Becoming disabled so young was difficult – I missed out on school, friends, and most of the typical milestones of growing up. There were years I was so sick, I don’t actually remember them at all. But I’m extraordinarily lucky to have had a support system, and Opera Mariposa has grown out of that. I’ve been very lucky to work with so many amazing and supportive people, and that’s enabled me to pursue what I love, even though I’ve had to take a non-traditional route. 

What have you been up to lately? Can you give us any details about the projects underway at Opera Mariposa? 

I’m still housebound, due to the pandemic – but as someone with ME/CFS, that isn’t exactly new. I’ve been exploring audio and video recording, coaching online, and learning new opera roles from home. 

At Opera Mariposa we recently wrapped up our latest ME/CFS & Fibromyalgia Benefit + Awareness event, which raised over $10,000… bringing our charity fundraising total since Mariposa started to over $100,000!

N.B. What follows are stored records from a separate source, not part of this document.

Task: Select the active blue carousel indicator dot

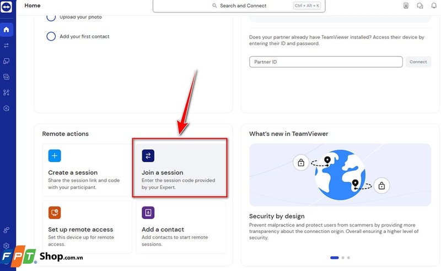Action: point(334,257)
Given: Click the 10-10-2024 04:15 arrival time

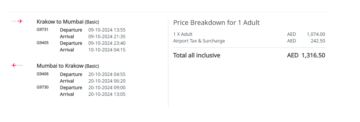Looking at the screenshot, I should pos(107,50).
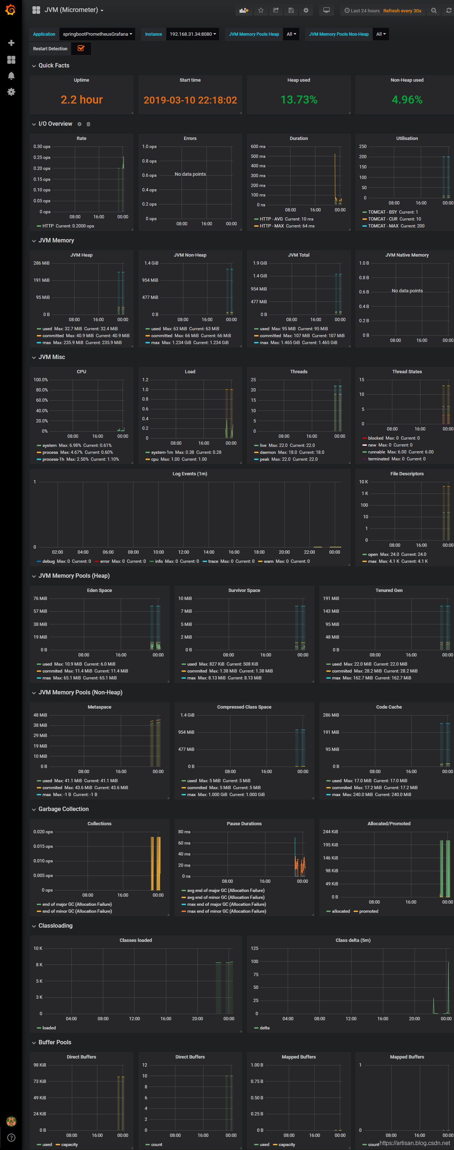The height and width of the screenshot is (1150, 454).
Task: Click the JVM Heap panel title
Action: pos(81,255)
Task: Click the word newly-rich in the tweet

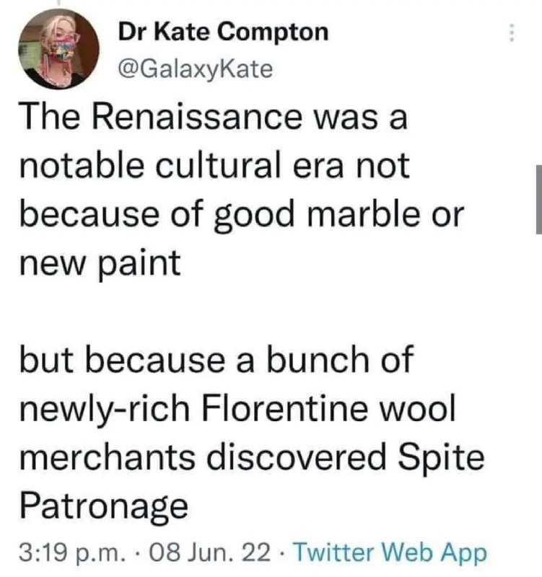Action: (105, 410)
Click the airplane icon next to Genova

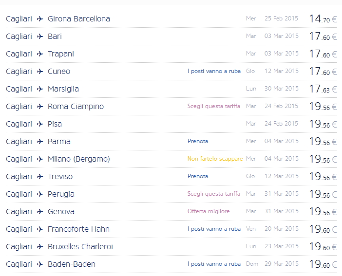tap(40, 212)
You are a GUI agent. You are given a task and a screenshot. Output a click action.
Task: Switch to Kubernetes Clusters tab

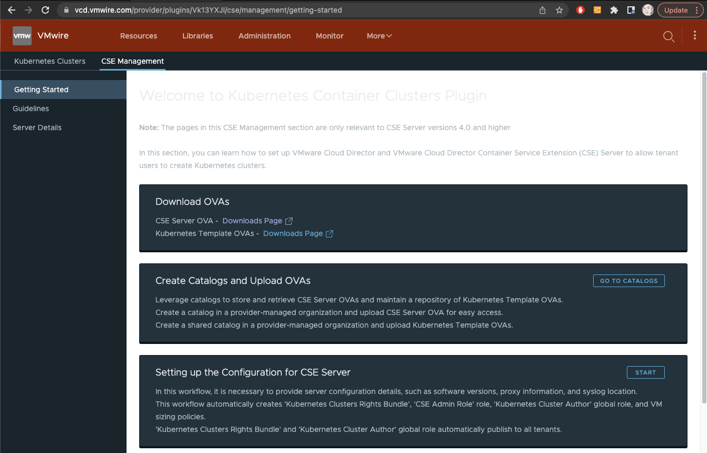50,61
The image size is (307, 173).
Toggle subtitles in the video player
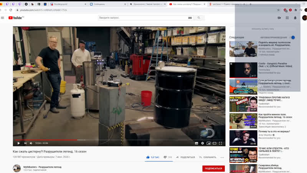pyautogui.click(x=196, y=143)
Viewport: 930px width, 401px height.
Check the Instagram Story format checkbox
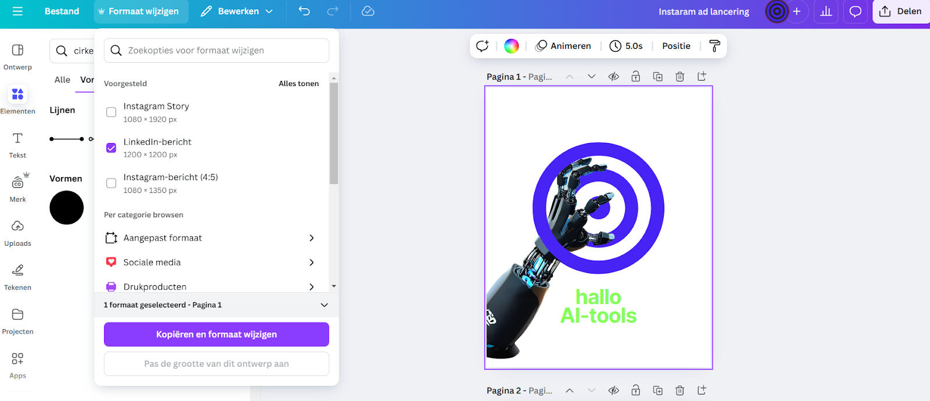point(112,112)
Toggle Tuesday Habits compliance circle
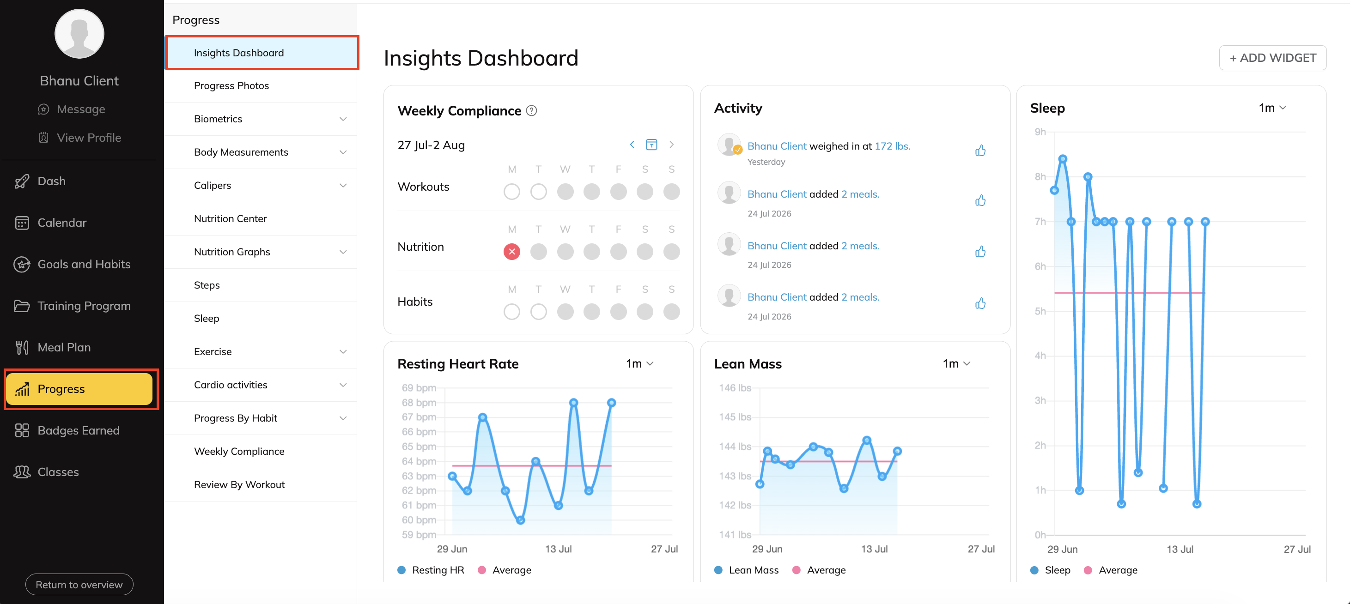 538,312
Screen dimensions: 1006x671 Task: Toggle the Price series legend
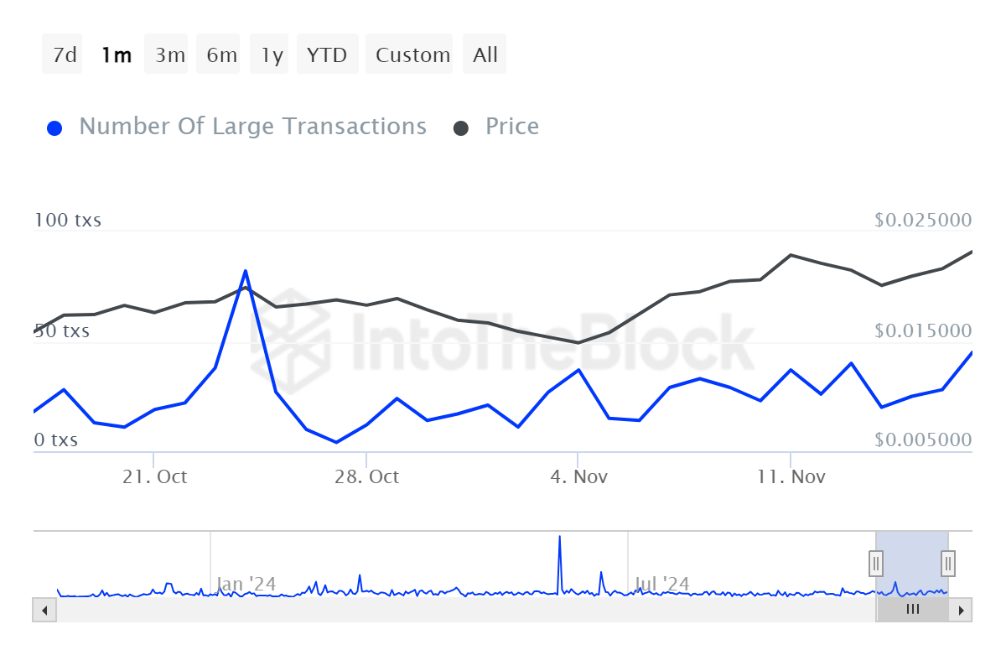[x=511, y=127]
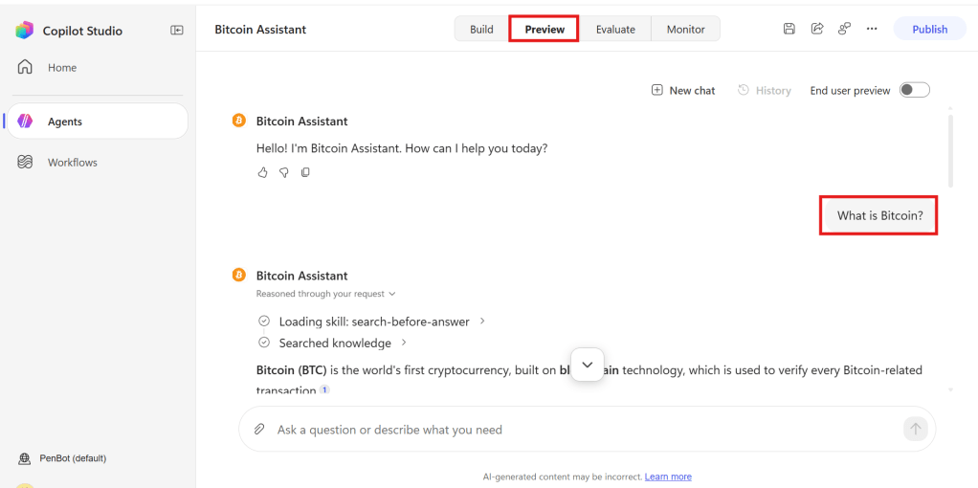
Task: Toggle End user preview switch
Action: click(x=915, y=91)
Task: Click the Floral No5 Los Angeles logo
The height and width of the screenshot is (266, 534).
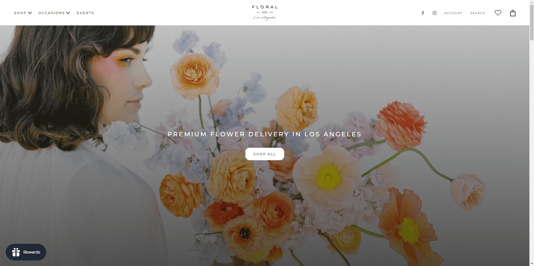Action: tap(265, 13)
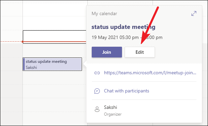
Task: Click Sakshi text inside the calendar event block
Action: 31,68
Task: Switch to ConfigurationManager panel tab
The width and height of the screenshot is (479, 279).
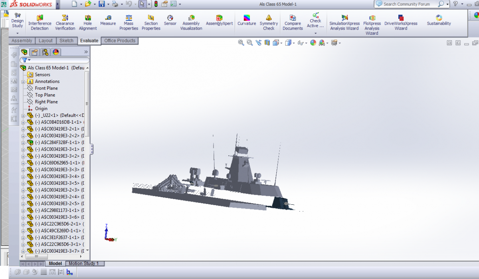Action: click(x=45, y=52)
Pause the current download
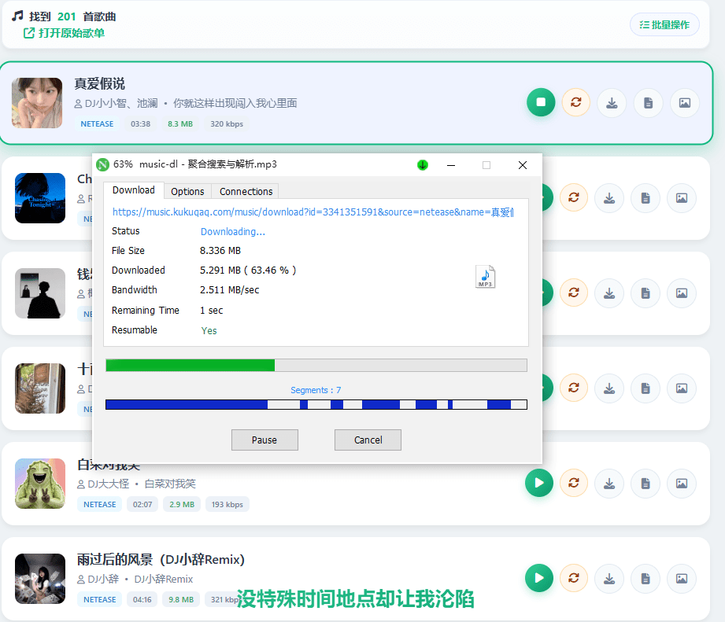Viewport: 725px width, 622px height. pyautogui.click(x=264, y=440)
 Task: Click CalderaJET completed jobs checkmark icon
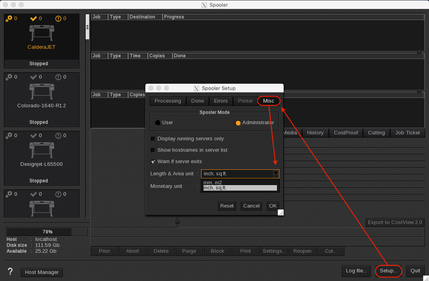(x=33, y=18)
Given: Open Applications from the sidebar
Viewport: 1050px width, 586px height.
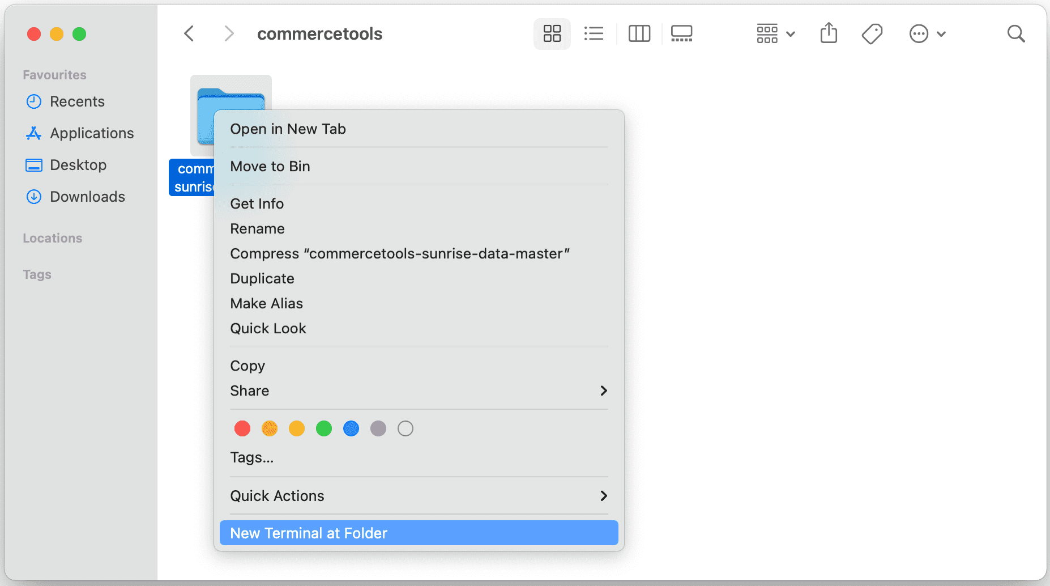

This fall marks another milestone as well, because we’re embarking on our tenth season and launching a new initiative. Starting on November 4th, we’re teaming up with several other opera companies across the country to launch ‘Holding Space for Disabled and Chronically Ill Opera Artists in Canada’. This series of online conversations will be open to anyone in the Canadian opera sector who identifies as disabled/living with a disability or chronic illness. People can join us on Zoom to network and foster dialogue – or send us their thoughts anonymously ahead of time.

‘Holding Space’ sounds like an exciting series! How did this idea first come about?  

The idea was brought to us by Alaina Viau, the Founder and Executive Artistic Director of Loose Tea Music Theatre in Toronto. She’s another fantastic disabled opera artist, and she was inspired by other ‘Holding Space’ events for underrepresented groups like BIPOC and LGBTQ2S+ artists.  

There are actually a lot of disabled and chronically ill people involved in opera, but we can face a lot of stigma and stereotypes, so it’s incredibly rare for us to be “out”. I can’t tell you how many times someone has privately told us that they have a health condition or disability, but feel like they can’t be open about it. That can be tremendously isolating, and we wanted to create a place where people like us can connect and build community.

What are some ways you would like to see opera and the performing arts industry become more accessible and inclusive?  

I’d like it to be safer for people to discuss both disability and accessibility, and to communicate their access needs. The fact is, every human being has their own access needs: whether they’re disabled or chronically ill, minority language speakers, elders, parents, children. These types of conversations need to be normalized, for both artists and audiences. And they should start at the beginning of a project, rather than being an afterthought.

There are so many things that can create barriers for people: from pricing, to scheduling, to things like dress codes. What it comes down to, though, is that if we don’t want to exclude people, then we need to be flexible and find different ways for different people to engage. 

As a disabled artist, what advice would you give to those with chronic illness and/or disability that want to pursue a passion for the performing arts? 

My personal experience with ME/CFS won’t necessarily be the same as someone else’s. And someone with ME/CFS may not have the same needs as someone with another health condition or disability. So the main thing I’d say is that, whether or not you’re disabled, there isn’t just one right way to have a career or to engage with an art form you love.

What I’ve personally learned, through trial and error, is that I need to listen to my body. For me, this means scheduling recovery time as part of each project, and being selective about what projects I even audition for. Some days I might need to finish a voice lesson lying down. I still have to remind myself that medical aids are meant to be used, and I shouldn’t wait until it’s “bad enough” that I can’t manage without them. It’s a continual learning process, and I’m still figuring it out.  

I’ve also found it helps to have a community. The reality is, so much of being disabled or chronically ill isn’t just about one’s individual capacity – there are also systemic barriers, and external expectations and judgments. So it’s good to connect with like-minded people.